November 9, 2009

Dr. Nancy Snyderman sums up how a lot of us feel about this absolutely horrid Stupak amendment. No, it's not fair and it is outrageous. It's bad enough we've got one party that wants to keep women living in the 1950's. We don't need two. And we don't need the U.S. Conference of Catholic Bishops writing legislation for Democrats.

Snyderman: Kelly I must admit this one caught me by surprise because I thought the public option was going to be the real rallying cry for Saturday. Because the Hyde amendment was in place over the summer we kept saying no federal money spent on abortions, and then the Stupak came in, really tightening the chance for a woman’s right to choose. Clarify for me.

O’Donnell: Yes, this issue has been bubbling under the surface for quite a while now and those who have strong views about abortion rights have been paying attention but you’re right, more generally we’ve been focused on the public option. What this would do is restrict the ability to have insurance coverage pay for abortion services. Now looking at the House plan it would create a public option and a market place that they call the exchange which would basically be a menu of insurance plans that people could choose from and if any of those plans take federal money or if as an individual you receive federal subsidies you would not be able to get abortion coverage. One alternative is to be able to purchase what they call a rider, an extra sort of mini-insurance plan specifically targeted for covering abortion services. But women, especially on the progressive side really stood up against that and said that would really require women to anticipate someday having the need for an abortion and they really strongly oppose that. But this amendment passed.
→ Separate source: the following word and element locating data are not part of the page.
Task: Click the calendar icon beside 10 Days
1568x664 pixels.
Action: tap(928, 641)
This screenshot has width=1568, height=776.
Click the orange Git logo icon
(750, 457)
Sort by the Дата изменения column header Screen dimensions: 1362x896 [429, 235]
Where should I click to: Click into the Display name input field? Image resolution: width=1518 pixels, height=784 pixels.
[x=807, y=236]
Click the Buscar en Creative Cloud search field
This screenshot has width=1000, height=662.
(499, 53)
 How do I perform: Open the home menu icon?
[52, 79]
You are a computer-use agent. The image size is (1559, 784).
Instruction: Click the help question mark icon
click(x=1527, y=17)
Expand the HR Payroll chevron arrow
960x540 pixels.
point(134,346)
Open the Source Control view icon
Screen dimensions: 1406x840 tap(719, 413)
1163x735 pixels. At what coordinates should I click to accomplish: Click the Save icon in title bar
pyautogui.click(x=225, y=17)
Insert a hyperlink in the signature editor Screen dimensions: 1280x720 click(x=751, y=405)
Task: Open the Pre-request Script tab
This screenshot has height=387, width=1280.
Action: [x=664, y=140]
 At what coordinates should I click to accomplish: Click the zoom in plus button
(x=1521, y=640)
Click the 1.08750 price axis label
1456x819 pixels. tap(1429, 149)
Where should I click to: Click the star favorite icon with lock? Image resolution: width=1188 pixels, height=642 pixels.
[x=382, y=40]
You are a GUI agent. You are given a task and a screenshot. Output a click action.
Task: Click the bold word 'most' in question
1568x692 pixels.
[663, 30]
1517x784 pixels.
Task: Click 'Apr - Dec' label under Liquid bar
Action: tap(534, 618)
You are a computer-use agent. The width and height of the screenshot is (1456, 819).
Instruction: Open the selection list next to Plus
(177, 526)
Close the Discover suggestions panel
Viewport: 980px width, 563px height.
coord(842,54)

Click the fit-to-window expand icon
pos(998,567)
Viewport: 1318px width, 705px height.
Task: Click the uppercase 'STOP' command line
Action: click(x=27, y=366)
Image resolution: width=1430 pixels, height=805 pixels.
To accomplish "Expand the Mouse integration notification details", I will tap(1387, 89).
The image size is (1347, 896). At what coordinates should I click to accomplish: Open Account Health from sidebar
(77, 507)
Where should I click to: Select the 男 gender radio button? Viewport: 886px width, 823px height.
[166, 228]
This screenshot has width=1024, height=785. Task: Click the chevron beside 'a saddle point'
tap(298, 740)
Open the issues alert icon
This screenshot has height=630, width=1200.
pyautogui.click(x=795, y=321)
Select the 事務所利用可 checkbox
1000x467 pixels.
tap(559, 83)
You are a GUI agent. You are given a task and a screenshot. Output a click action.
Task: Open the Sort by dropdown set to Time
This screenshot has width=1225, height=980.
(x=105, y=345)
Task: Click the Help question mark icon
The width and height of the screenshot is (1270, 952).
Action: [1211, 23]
Why? Well certainly it had Republican support because you have a stronger abortion opposition on the Republicans side, but among Democrats there is a group that really feels strongly about abortion rights as well and they wanted to make very clear that no federal money could in any way be traced to abortion services and they had a lot of pressure from the U.S. Conference of Catholic Bishops who wanted to see health care pass but wanted to be certain that no federal money would be in any way connected with to the potential for abortion services. So this really became a hot-button issue over the weekend and as you mentioned the Hyde amendment which goes back thirty years, which prohibits federal money being used for abortion with the exception of rape, incest or life of the mother, this now brings it into the issue of insurance coverage and even private plans if people get help from the government to pay for that insurance, they would be subject to this new rule.

Snyderman: Kelly, you know what I find so infuriating about this? I mean, absolutely infuriating? And this isn't about being pro-choice or pro-abortion or any of the hot button lingo. We know women pay more for insurance than men. We know women are restricted in the states. And now it's basically, if you're a 50 year old woman and you're in a monogamous relationship you suddenly find yourself pregnant, you better know that have an abortion rider in order to access health care that you thought you had? It is one more pressure on women. I mean, I'm surprised that frankly there isn't more outrage over the fact that ...this isn't fair!

O'Donnell: What you're voicing is what woman after woman on the Democrat side, the progressive side of the party, said on the House floor. They came out one after another, speaking in very strong terms against this amendment. The amendment did pass despite their objections. And they really said it puts, as you describe it so pressure on women to anticipate a need for something that is a very difficult personal experience—there are a lot moral implications. It's not an easy situation for any woman and to now ask them to plan ahead for the potential and to buy an extra policy, those who oppose this amendment say that is simply too much. Nancy.

Snyderman: A white man deciding a woman's…… a woman's responsibility in her own procreation. I mean I ... I find it infuriating. I mean, I really think it doesn't matter what side of the abortion issue or pro-choice issue you're on, the fact that they are now making health care harder and harder for women to navigate the system. I think it's outrageous—just outrageous. Kelly O'Donnell, thank you so much.

And folks it's not about abortion. It really is about one more burden for women navigating the health care system. Before I blow my top, time to turn to Monica Novotny at the news desk. Monica, get me out of here.